REDWOOD CITY (CBS SF) -- The Showtime docuseries 'Buried' has rekindled interest in one of the most famous San Francisco Bay Area murder trials -- the "repressed memory" case against George Franklin Sr., who initially was sentenced to life in prison for allegedly bludgeoning his daughter's childhood friend to death.

The first episode of the four-part docuseries debuted Sunday night.
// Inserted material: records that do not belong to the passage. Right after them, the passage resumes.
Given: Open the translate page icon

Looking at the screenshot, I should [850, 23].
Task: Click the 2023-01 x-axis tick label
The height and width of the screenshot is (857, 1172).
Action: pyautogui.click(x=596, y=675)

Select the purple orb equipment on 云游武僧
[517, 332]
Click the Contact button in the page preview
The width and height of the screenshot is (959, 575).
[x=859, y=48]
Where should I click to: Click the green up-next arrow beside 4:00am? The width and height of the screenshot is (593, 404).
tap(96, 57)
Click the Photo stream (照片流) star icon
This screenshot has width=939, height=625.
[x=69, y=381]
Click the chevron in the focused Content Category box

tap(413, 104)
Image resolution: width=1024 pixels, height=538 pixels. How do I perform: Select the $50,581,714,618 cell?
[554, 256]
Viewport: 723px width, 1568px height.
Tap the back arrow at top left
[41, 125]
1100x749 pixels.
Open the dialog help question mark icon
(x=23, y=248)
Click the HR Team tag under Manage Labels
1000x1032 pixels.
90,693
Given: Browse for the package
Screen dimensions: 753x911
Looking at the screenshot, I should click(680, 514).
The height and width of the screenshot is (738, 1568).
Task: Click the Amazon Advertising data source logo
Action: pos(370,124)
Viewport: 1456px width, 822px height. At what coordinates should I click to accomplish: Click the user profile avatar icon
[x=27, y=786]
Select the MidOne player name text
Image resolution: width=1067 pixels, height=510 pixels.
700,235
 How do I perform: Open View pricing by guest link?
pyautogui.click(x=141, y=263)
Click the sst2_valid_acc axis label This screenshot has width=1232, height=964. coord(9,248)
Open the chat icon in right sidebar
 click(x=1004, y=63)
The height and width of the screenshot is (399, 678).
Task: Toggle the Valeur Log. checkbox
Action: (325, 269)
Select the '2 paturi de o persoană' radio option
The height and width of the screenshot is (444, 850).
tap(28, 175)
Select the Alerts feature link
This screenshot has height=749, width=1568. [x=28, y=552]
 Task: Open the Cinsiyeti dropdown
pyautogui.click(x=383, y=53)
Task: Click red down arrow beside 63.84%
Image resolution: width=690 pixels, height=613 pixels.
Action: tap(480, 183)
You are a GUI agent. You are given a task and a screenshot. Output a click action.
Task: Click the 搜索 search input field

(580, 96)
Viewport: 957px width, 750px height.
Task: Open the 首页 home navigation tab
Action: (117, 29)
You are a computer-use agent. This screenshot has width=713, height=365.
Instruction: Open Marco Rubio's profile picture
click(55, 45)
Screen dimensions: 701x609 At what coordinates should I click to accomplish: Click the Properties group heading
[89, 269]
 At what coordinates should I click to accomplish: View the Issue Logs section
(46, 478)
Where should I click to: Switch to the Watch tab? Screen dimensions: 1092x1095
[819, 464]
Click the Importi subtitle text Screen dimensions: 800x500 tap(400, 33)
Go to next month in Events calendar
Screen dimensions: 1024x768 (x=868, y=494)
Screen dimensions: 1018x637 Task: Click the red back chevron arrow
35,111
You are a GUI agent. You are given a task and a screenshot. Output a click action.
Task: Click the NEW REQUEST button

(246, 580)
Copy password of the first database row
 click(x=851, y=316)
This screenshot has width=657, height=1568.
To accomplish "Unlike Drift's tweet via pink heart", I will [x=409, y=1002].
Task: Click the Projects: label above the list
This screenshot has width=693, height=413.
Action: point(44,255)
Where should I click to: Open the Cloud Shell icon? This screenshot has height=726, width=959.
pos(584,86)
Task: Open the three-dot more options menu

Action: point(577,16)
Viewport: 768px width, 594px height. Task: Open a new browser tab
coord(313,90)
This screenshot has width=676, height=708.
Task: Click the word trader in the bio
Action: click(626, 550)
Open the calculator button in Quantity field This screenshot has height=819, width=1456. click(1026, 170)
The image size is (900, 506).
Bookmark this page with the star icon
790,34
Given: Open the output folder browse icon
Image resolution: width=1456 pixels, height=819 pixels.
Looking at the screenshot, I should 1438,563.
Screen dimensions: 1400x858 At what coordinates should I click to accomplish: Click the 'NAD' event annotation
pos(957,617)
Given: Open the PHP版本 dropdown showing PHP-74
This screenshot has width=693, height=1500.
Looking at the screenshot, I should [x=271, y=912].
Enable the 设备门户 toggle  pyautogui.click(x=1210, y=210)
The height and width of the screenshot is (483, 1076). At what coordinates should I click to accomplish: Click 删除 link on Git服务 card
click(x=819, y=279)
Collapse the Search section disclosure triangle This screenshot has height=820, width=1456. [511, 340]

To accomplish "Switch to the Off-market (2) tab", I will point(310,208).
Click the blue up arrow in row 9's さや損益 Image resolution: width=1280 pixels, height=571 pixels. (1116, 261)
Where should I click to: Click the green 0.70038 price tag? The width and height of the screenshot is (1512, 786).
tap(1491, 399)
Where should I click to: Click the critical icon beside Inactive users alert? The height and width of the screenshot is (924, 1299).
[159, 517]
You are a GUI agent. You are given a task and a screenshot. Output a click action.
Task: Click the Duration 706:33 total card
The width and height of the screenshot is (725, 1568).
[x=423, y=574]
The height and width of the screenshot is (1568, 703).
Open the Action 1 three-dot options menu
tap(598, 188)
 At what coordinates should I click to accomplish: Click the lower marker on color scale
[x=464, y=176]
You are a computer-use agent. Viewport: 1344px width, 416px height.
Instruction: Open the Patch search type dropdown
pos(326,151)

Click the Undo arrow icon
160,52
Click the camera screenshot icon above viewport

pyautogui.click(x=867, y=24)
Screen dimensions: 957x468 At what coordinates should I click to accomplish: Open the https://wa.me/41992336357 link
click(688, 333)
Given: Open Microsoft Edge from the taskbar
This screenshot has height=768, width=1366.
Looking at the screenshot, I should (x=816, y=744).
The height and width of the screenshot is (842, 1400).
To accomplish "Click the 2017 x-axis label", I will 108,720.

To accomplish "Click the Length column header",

It has sparked interest not only in repressed memory testimony, but also in the more than 50-year-old cold-case murder of 8-year-old Susan Nason.

She disappeared while walking to school in Foster City on Sept. 22, 1969. Her decomposed body was found by a San Francisco Water Department employee three months later under a mattress near the Crystal Springs Reservoir.

The original conviction pivoted upon the repressed memory of Eileen Franklin-Lipsker, who told the court she had flashbacks triggered by looking at her own young daughter of seeing her father kill Nason, her childhood best friend.

George Franklin Sr. always proclaimed his innocence, but he was convicted in 1991 in San Mateo Superior Court. A district court judge later reviewed the case and overturned it in 1995 based on several trial errors.

Among the biggest came when Janice Franklin revealed that her sister's repressed memory was recalled through hypnosis. Because the state Supreme Court had ruled that testimony based on memories "recovered" by hypnosis was unreliable, Eileen could have been barred from taking the stand.

Eventually, prosecutors decided not to retry the case and Franklin was released.

Franklin-Lipsker also claimed her father killed 18-year-old Veronica Cascio and 17-year-old Paula Baxter. Both were found stabbed to death in 1976, seven years after Nason's death, in a case dubbed "The Gypsy Hill Killings."

gypsy hill victims
Paula Baxter and Veronica

In 2018, the DNA evidence linked Rodney Lynn Halbower to those murders. He was convicted of both murders and sentenced to life in prison.